Bij de leerstoel architecture of the interior werkten meer studenten aan een thuis voor dementerenden. Een dementie- tehuis integreren in de stad, was de opdracht, en liefst op zo’n manier dat de stadsinwoners er ook van profiteren. Als locatie koos Koers een jaren-zeventig-verzorgingstehuis in Rotterdam Crooswijk, zonder beschermde binnentuinen. “Niet echt een veilige, herkenbare en intieme omgeving voor Alzheimerpatiënten”, zegt de architect. “En is er nog een probleem in die tehuizen: partners van patiënten kunnen er niet wonen. Opname betekent dus ook een gedwongen scheiding, en dat is nu precies wat dementerenden níet nodig hebben.”
Zijn idee: ontwerp hofjes voor deze kwetsbare groep. Een oude vinding in een nieuw jasje. “Rijke kooplieden in de zeventiende eeuw lieten ze al bouwen als liefdadigheid, zodat weduwen veilig samen konden leven in de stad. Een pre-moderne vorm van ouderenzorg, eigenlijk. Uit gesprekken die ik in het Alzheimercafé voerde met mantelzorgers, maakte ik op dat dementiepatiënten en hun partners behoefte hebben aan privacy. Voor hen zijn hofjes óók veilige, intieme enclaves in de stad.” Maar dan zonder de gebruikelijke poort naar de straat, dat moge duidelijk zijn.
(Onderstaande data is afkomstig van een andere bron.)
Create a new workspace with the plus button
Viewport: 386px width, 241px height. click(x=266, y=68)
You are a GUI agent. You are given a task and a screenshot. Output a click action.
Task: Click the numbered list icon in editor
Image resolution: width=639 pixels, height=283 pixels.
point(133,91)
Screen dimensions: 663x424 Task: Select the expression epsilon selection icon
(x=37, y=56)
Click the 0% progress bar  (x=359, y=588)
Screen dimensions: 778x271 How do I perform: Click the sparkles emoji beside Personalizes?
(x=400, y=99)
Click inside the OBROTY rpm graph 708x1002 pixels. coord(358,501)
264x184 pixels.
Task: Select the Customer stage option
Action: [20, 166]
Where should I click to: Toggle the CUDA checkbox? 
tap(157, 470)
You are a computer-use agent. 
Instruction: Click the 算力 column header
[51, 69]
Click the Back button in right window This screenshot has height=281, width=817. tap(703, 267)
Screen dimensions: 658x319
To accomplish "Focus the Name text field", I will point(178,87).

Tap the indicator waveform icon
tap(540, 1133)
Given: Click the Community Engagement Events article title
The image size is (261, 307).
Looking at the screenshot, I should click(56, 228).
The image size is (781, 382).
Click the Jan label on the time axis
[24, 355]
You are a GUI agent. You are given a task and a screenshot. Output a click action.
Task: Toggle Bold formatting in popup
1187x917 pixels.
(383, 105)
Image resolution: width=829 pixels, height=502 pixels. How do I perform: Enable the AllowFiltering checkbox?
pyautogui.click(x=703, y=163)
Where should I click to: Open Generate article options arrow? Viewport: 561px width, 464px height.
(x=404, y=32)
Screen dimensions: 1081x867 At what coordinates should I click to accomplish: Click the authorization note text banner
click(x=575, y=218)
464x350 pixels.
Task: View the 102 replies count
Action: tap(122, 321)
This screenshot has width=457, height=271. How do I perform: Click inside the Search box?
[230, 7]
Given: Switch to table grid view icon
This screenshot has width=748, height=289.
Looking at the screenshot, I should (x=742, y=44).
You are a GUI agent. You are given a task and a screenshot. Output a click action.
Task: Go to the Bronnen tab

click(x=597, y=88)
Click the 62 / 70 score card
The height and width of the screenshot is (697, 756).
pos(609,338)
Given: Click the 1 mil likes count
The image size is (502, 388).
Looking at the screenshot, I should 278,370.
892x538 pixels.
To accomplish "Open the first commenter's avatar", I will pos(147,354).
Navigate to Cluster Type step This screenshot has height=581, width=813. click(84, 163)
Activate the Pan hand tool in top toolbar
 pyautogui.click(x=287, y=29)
Hoewel afstudeerders bij architecture of the interior juist de binnenruimtes gedetailleerd moeten vormgeven in maquettes, heeft Koers ook veel tijd gestoken in het ontwerp van het hofje: “een buitenruimte die eigenlijk de grootste kamer van het huis is. De dementerenden wonen in een groepswoning, maar elke wooneenheid aan het hofje heeft een eigen voordeur naar de gemeenschappelijke tuin. Zo wonen ze veilig, maar toch zelfstandig – eventueel in één van de partnerwoningen die ik erbij ontwierp.”
Natuurlijk droomt Koers stiekem van een toekomst in de medische architectuur, “maar het is een kleine markt”. Voorlopig zit hij gebeiteld bij een Haags architectenbureau. “Daar werk ik aan woningbouwprojecten – ergens óók een heel klein beetje sociaal.”
Comments are closed.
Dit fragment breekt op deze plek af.